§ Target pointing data

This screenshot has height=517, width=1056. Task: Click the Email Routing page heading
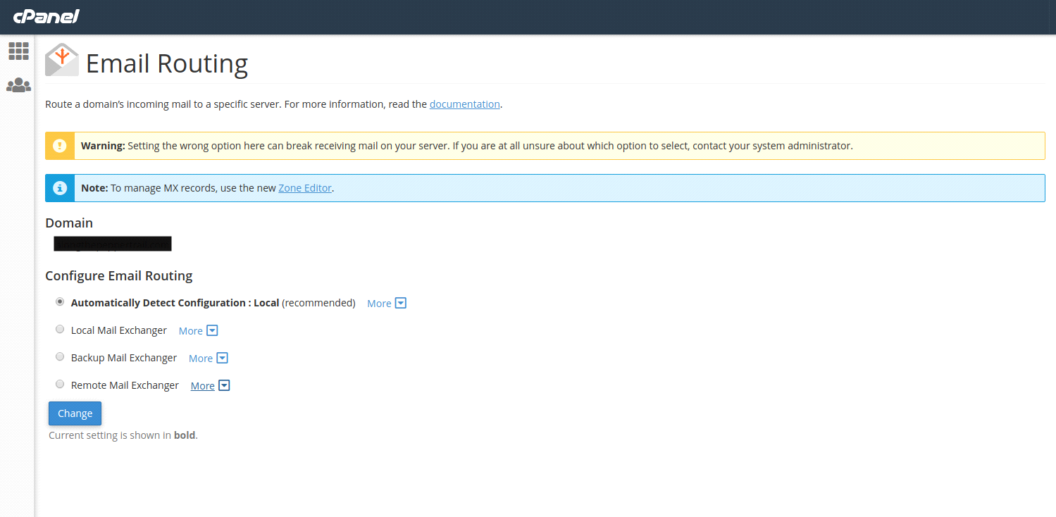pos(166,64)
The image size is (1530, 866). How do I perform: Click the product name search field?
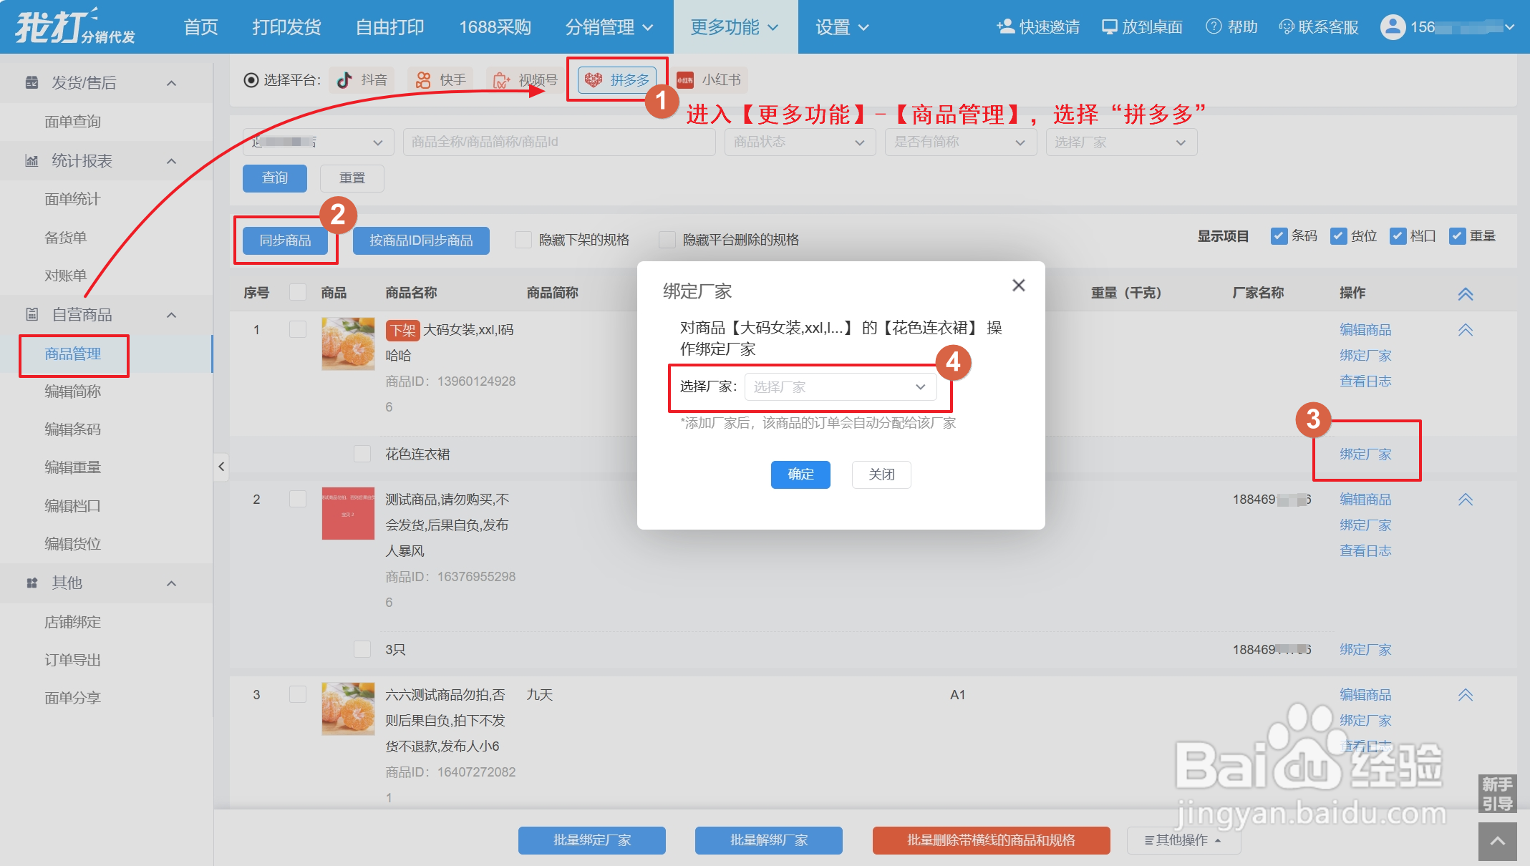coord(558,142)
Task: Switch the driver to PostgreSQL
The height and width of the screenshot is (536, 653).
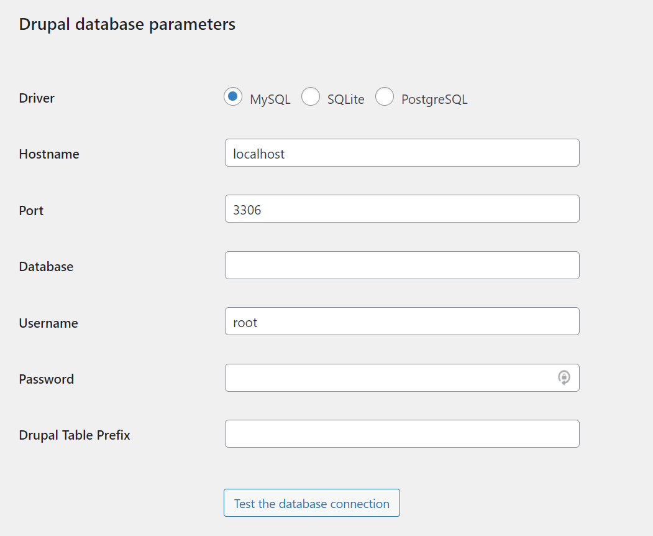Action: (x=385, y=97)
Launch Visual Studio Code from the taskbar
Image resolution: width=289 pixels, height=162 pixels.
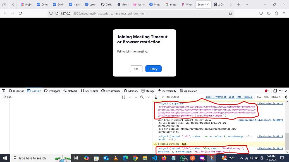click(x=154, y=158)
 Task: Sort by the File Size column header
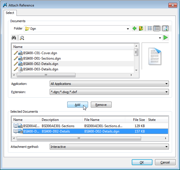coord(139,120)
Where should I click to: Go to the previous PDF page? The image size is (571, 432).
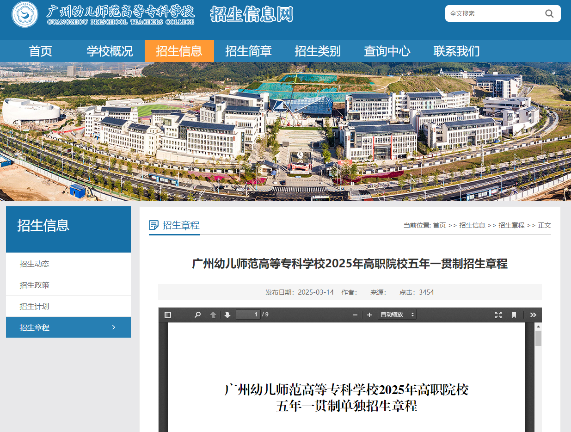212,315
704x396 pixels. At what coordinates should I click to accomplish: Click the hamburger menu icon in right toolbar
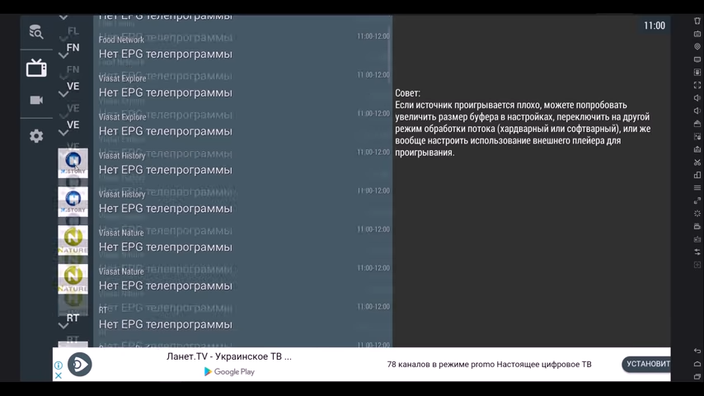697,188
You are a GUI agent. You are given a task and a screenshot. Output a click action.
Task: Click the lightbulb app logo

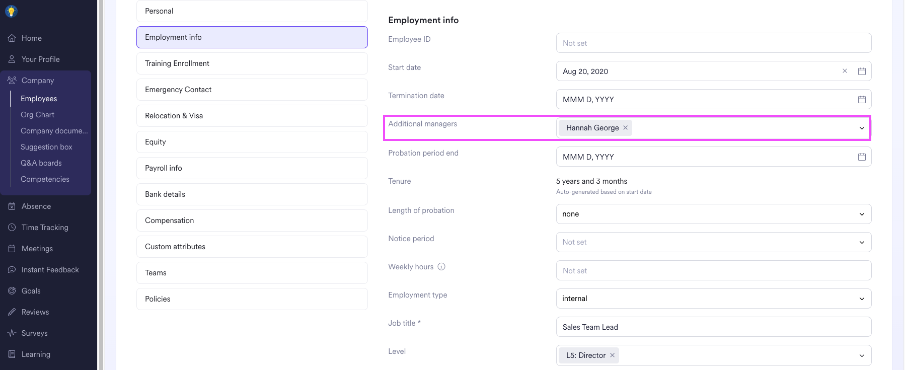pyautogui.click(x=11, y=11)
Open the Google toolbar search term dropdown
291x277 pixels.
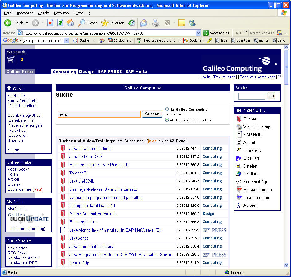(66, 40)
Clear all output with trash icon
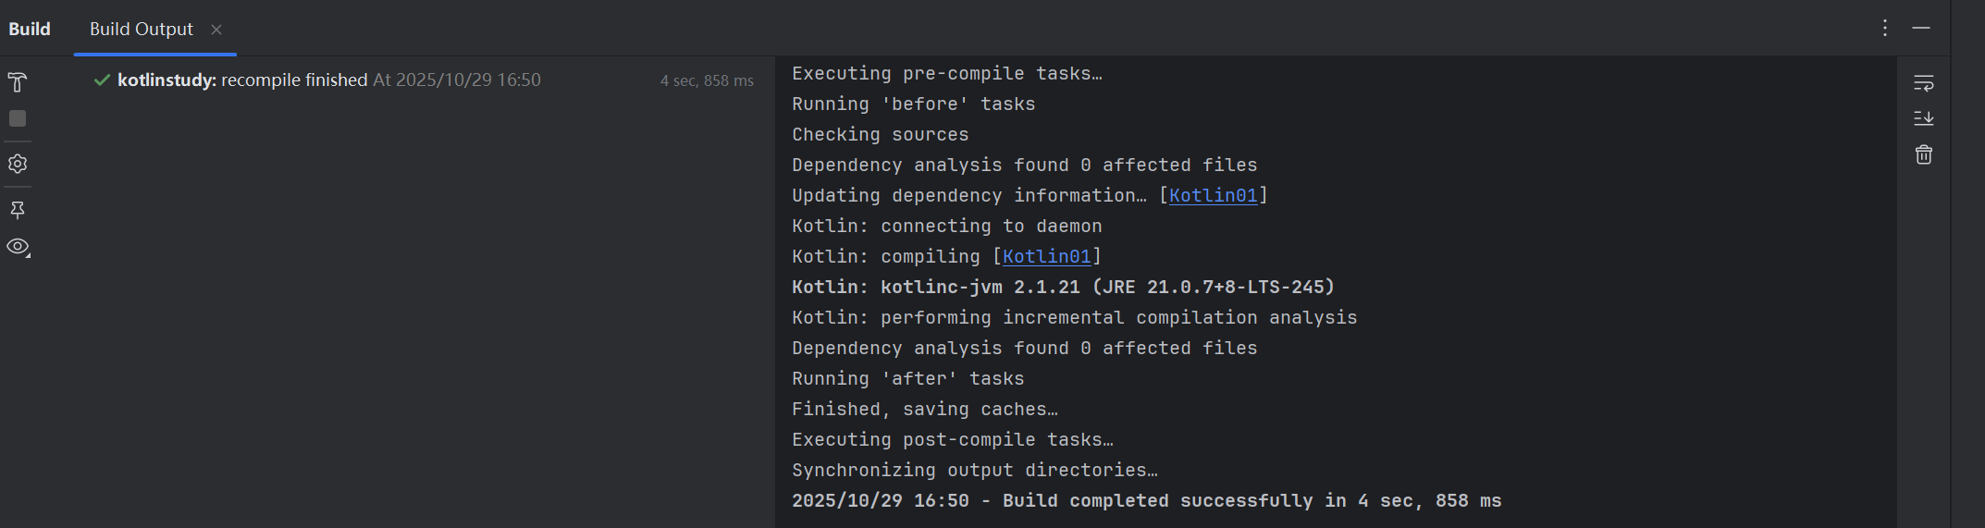The image size is (1985, 528). pyautogui.click(x=1923, y=154)
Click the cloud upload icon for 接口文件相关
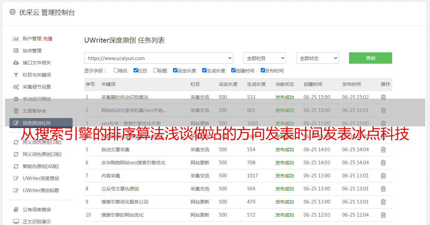The width and height of the screenshot is (430, 225). coord(16,63)
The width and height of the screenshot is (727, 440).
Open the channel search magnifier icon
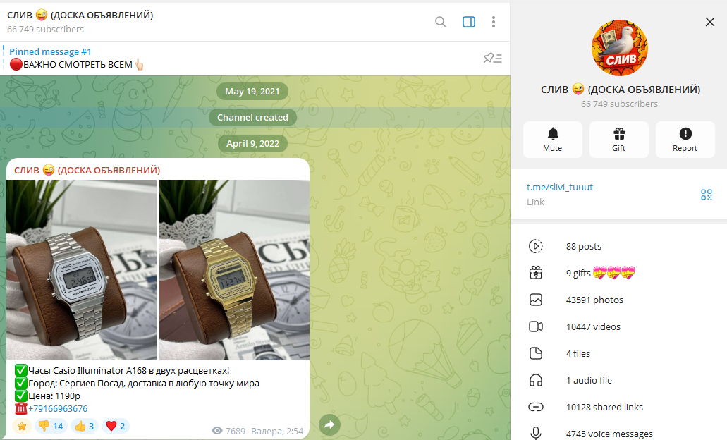[441, 22]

§ SHORT TASK
Give back every line of the data above word for word, leaving out the pictures.

§ RESPONSE TO THE EXERCISE
This screenshot has height=517, width=1056. Task: Click the Email Routing page heading
pos(166,64)
The image size is (1530, 866). How do I perform: Click the product name search field?
coord(558,142)
Task: Switch the driver to PostgreSQL
The height and width of the screenshot is (536, 653).
Action: (x=385, y=97)
Launch Visual Studio Code from the taskbar
Image resolution: width=289 pixels, height=162 pixels.
click(x=154, y=158)
 Task: Sort by the File Size column header
coord(139,120)
Where should I click to: Go to the previous PDF page? The image size is (571, 432).
212,315
704x396 pixels. At what coordinates should I click to accomplish: Click the hamburger menu icon in right toolbar
697,188
You are a GUI agent. You are given a task and a screenshot. Output a click action.
Task: Click the lightbulb app logo

pyautogui.click(x=11, y=11)
Open the Google toolbar search term dropdown
291x277 pixels.
(66, 40)
Clear all output with trash icon
The image size is (1985, 528). pyautogui.click(x=1923, y=154)
Click the cloud upload icon for 接口文件相关
The width and height of the screenshot is (430, 225). coord(16,63)
The width and height of the screenshot is (727, 440).
Open the channel search magnifier icon
[441, 22]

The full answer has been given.